Embiid and Gobert are undeniably brilliant rim protectors, but both struggled to contain the pick-and-roll, contributing to their teams’ playoff defeats. Against the Heat in the playoffs, Embiid faced 141 pick-and-rolls defending the screener and allowed 1.058 points per chance; Gobert defended 138 against the Dallas Mavericks and allowed 1.068. (As a point of comparison, the average half-court offense in the playoffs scored 0.974 points per chance.) Both players executed drop coverage on a plurality of their defensive possessions, staying below the level of the screen to deter both the ball handler and the roller in the paint. And yet, both players allowed over 1.1 points per chance on drop coverage in the series their teams lost, numbers that got even worse against the opposing team’s stars (whether it was Jimmy Butler of the Heat against Embiid or Luka Dončić of the Mavericks against Gobert).
That’s a vast, exploitable weakness in an individual series, and it’s one that more flexible teams are better able to adjust to.
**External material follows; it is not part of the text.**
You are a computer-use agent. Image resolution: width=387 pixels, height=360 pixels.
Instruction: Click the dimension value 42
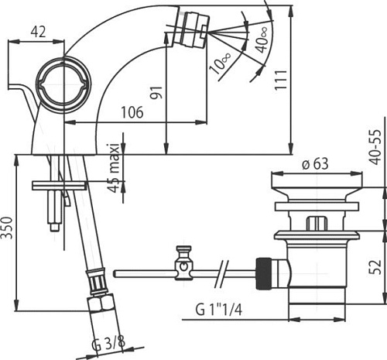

Looney and Green defended comparable numbers of pick-and-rolls in the playoffs, and both were excellent, allowing fewer than 0.9 points per chance apiece. Of course, the Warriors simply had more defensive options than the Sixers or Jazz. Against Dončić, the Warriors also struggled with drop coverage, so they both switched his pick-and-rolls and “showed” against them more often than they dropped.6 That tactical adjustment might be more possible to make with smaller, more versatile defenders than with lumbering, traditional big men.
All of this isn’t to say 7-footers are going extinct. Players like Gobert and Embiid remain spectacular, but teams need to find ways to be more flexible in building teams around their abilities — perhaps, starting with other defensive approaches for the pick-and-roll. Whether building through free agency or the draft, one lesson offered by the case studies of Embiid and Gobert is clear: If you are making a big center your centerpiece, you need flexible teammates to avoid playing just one style of basketball.